Last week, I had the pleasure of speaking at the 11th Annual Northern Kentucky University Cybersecurity Symposium. This year, over three hundred attendees ranging from IT and security professionals, to corporate executives and attorneys, gathered for workshops and presentations relating to nascent privacy and security issues. During my presentation, “So Goes California, So Goes the Nation,” I discussed the California Consumer Privacy Act (“CCPA”), and the California legislature’s recent amendments to the CCPA (“the Amendments”), which were signed into law by Governor Brown on Sept. 28, 2018.
As I explained during my presentation, the CCPA was fast-tracked through the California legislature in an attempt to preempt a state-wide voter initiative that would enact regulations on California businesses that collect personal information, but would have been immune from amendment absent a second state-wide voter initiative. Because the California legislature drafted and passed the CCPA in a week, a number of businesses have identified vague and confusing aspects of the law. Therefore, just eight weeks after passing the CCPA, the California legislature has already passed the first set of Amendments. Here are the top takeaways from my talk at NKU:
- Private Right of Action & Civil Penalties: The CCPA creates a private right of action for a California citizen only when a company has suffered a data breach that is the result of the company’s failure to implement reasonable security measures. The CCPA requires the individual to contact the company prior to initiating an action, and allows the company thirty (30) days to cure the violation. The California Attorney General can also issue civil penalties of up to $2,500 per violation of the CCPA, and up to $7,500 per each intentional violation.
- Role of California Attorney General: The Amendments clarified that although the CCPA takes effect on Jan. 1, 2020, the California Attorney General can wait until July 1, 2020 to promulgate final regulations. Further, the California AG cannot file enforcement actions under the CCPA until the earlier of July 1, 2020, or six months after the date of the final regulations. Accordingly, businesses regulated under the CCPA will have limited time to align their compliance programs before potential enforcement. Additionally, the original CCPA required any private right of action suits or class actions to be sent to the California AG’s office to determine whether a potential violation existed. The Amendments removed this requirement to avoid forcing the AG’s office into the role of a litigation gatekeeper.

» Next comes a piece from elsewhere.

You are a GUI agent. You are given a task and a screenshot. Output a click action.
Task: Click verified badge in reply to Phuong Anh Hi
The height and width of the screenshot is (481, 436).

- Federal Privacy Regulations Exemptions: Originally, the CCPA contained exemptions for compliance for information already subject to federal privacy laws, such as Gramm-Leach-Bliley Act, Driver’s Privacy Protection Act or Health Information Portability and Accountability Act, whenever the CCPA conflicted with a requirement of the federal law. Now, under the amendments, that exemption simply applies across the board regardless of whether or not the CCPA conflicts with these laws. However, companies need to be aware that being subject to a federal regulation does not exempt all data being collected from the new CCPA. If a business collects data outside the federal regulations, then that data will still be regulated by the CCPA.
Since we still have over 14 months before the Jan. 1, 2020 operational date, businesses can likely expect to see more calls for amendments in the interim. Indeed, the CCPA is a reminder that data privacy protection initiatives are spreading across the United States and around the world. At the federal level alone, several legislative proposals are being considered to increase protection for consumer privacy, including the Consumer Privacy Protection Act and the Data Security and Breach Notification Act.
Accordingly, businesses should strategize approaches to responding to consumer requests and complying with both the imminent CCPA, but also the growing tide of consumer privacy initiatives on the horizon. As I told the NKU attendees, the time before these laws become operative is a great opportunity for businesses of all shapes and sizes to think proactively about the data they collect, and how they want to use that data to further their business interests.